Fig. 2. Carcinome épidermoïde bien différencié, micro-invasif.
Fig. 2. Well differenciated and micro-invasive squamous cell carcinoma.
Au début, il se forme une lésion bénigne, ayant un risque
potentiel précancéreux (ulcération ou érosion), plus ou moins
importante [15]. Progressivement, la muqueuse périphérique
devient atrophique et l’ulcération repose sur une base indurée,
ses bords deviennent bourgeonnants [3]. Dans les lésions du
bord de la langue mobile, il y a souvent une odynophagie associée et des adénopathies, généralement submandibulaires,
en fonction du stade d’évolution de la tumeur [4].
Histologiquement, il s’agit d’un carcinome épidermoïde
bien différencié, la prolifération tumorale ressemblant fortement à l’épithélium malpighien d’où il provient. Les travées
carcinomateuses traversent la membrane basale et infiltrent
le chorion.
L’exérèse de la tumeur primitive doit être complète, passant au large des limites de la tumeur, emportant en bloc
le tissu tumoral [10], car la fréquence des récidives est très
importante [6]. Des variantes complémentaires de la chirurgie sont possibles. En fonction des résultats du bilan d’extension locorégional et à distance de l’exérèse chirurgicale,
on peut associer d’autres traitements. Pour cette patiente,
seule une mesure préventive a été prise. En effet, malgré
les résultats négatifs des recherches d’éventuelles localisations secondaires, un évidement submandibulaire homolatéral
et un évidement cellulo-ganglionnaire cervical bilatéral ont
été effectués. De plus, la patiente a été adressée pour une
prise en charge pour une radiothérapie postchirurgicale.

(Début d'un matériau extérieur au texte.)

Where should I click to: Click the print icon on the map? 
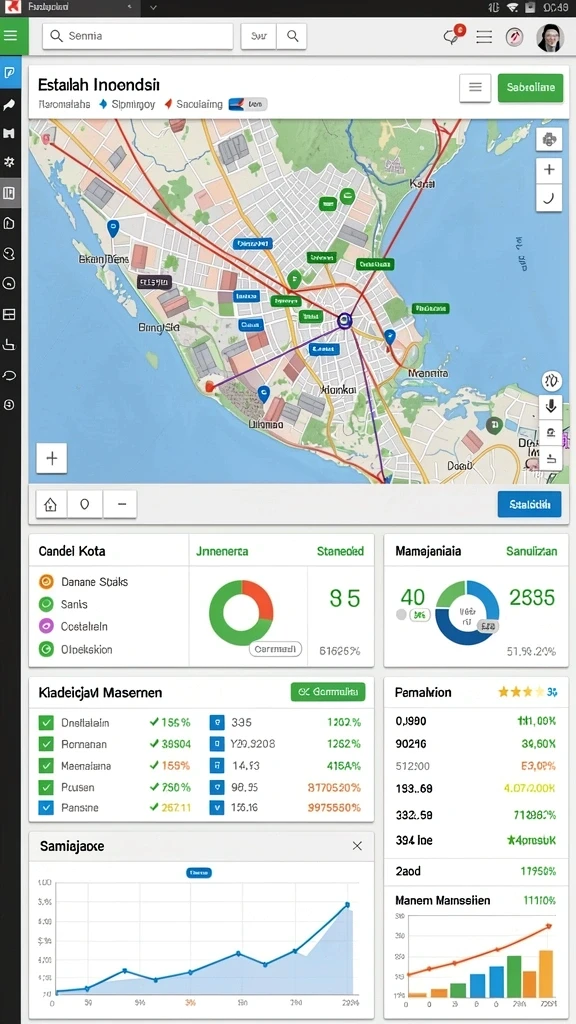549,139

Cette association chirurgie-radiothérapie a été adoptée en
raison du haut risque de rechute locorégionale des cancers de
la langue mobile dès la première année postopératoire et du
faible taux de survie. Certains auteurs proposent même une
chimiothérapie adjuvante. Dans tous les cas, aucune littérature ne parle de guérison complète ; toutes les mesures n’ont
pour objectif que d’améliorer la survie du patient [16-18].